By 2016, BC wants to be “energy self sufficient” – even to allow for those seasons when its hydro capacity is low – and by 2014 it wants to close down its only large fossil fuel generator, the 800MW Burrard gas-fired power station. And by 2026, it wants to establish 3000 gigawatt hours of “insurance” – or surplus capacity – based entirely around clean energy, just to make sure it doesn’t have to import dirty energy from elsewhere.
 
Just like Australia, this has caused an uproar about rising costs of electricity from the Opposition, which would much prefer the province retain its comparative cost advantage and continue to import cheap coal-fired power from the US.
 
But the unexpected aspect about the debate in BC is that the Clean Energy Act is being prosecuted by the centre-right Liberal government, and its vigorous opponents and defenders of cheap and dirty coal-fired energy are those from the left wing New Democrat Party.
 
But then it gets even more intriguing.

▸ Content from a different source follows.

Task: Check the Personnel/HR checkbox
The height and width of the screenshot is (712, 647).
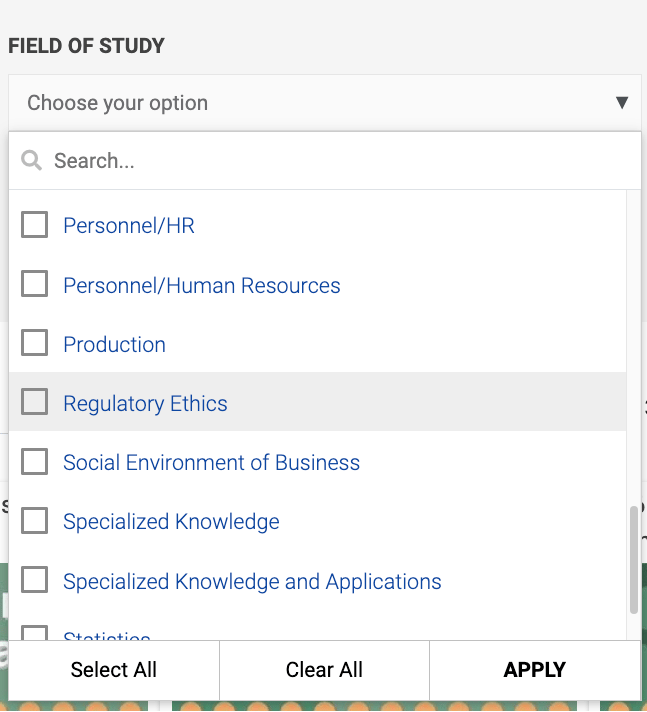Action: [x=35, y=225]
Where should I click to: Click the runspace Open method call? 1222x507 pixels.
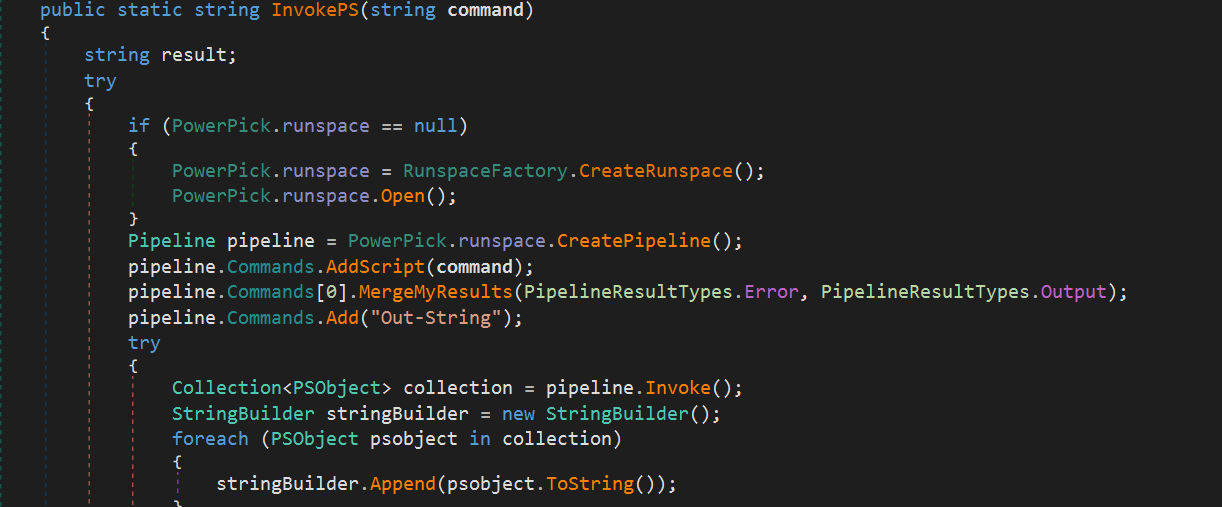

The carbon tax – which began at $C10 a tonne and rises by $C5/t a year (it is now $C25/t) – which forms a central plank of a clean energy policy, is designed to help reduce emissions in BC by 33 per cent from 2007 levels by 2020. Even with virtually zero emissions from its stationary energy sector, which most people would regard as the low hanging fruit in any emissions reduction plant, the conservative government wants to slash emissions by a third. Australia, even with all its low hanging fruit still in place, is aiming for a 5 per cent cut from 2000 levels.
 
The task is complicated by the fact that, like Australia, BC anticipates demand for energy to soar by up to 45 per cent over the next 20 years. So in 2007, it implemented a couple of hard and fast rules to meet what it calls the “hydro gap” of nearly 30,000 gigawatt hours of electricity by 2025 – two thirds of that demand will be met through energy efficiency measures and energy conservation, while renewables will account for 93 per cent of new energy build.
 
Janice Larson, the director of renewable energy development at the province’s Ministry of Energy, Mines and Petroleum Resources, explained the strategy in a presentation at the EcoGen conference in Sydney last October. She said the province is implementing ambitious green building codes and fuel efficiency standards, and is also looking at direct funding and large-scale feed-in tariffs to encourage the exploitation of its solar, wind, wave, tidal, and biomass resources, and its active hydrogen cell industry.
 
“The clean energy vision really starts with proactive energy efficiency and conservation, since the cheapest and cleanest energy is the energy you save… and the more you can save, the less new energy you’ll need,” she said. “It seems like a pretty good foundation upon which to develop a clean energy vision.”
 
The carbon tax is revenue neutral, where money raised is returned via tax credits and incentives. And BC – a province that, like Australia, has traditionally relied on commodity exports such as pulp and paper, forestry, mining and metallurgical products – now also boasts the world’s third biggest cleantech market, after California and Germany’s Rhine Westphaalia.
 
Larson noted that BC’s cleantech sector (not including hydro) currently employs more than 22,000 people and generates revenues of more than $2.5 billion. “We are looking to the low-carbon economy of the future,” Larson told the EcoGen conference. “We favour proactive policies, we see the the green economy as a local and a global economy, so everyone can and should be part of it.”
 
The point is that BC, which already has the lowest emissions per capita in north America, is still seeking to cut the remaining emissions - centred around transport (36 per cent), fossil fuel extraction (18 per cent), other industry (19 per cent) and buildings (11 per cent) by a third, and is using a carbon price to do so. These are areas that remain largely untouched by Australia's carbon price. It hasn't weakened the BC economy at all, and the province now has a new industrial sector to boast of and to provide jobs.
 
No wonder it is such a scary proposition to the anti-carbon price brigade. And all this from a right-of-centre government. It must be a plot.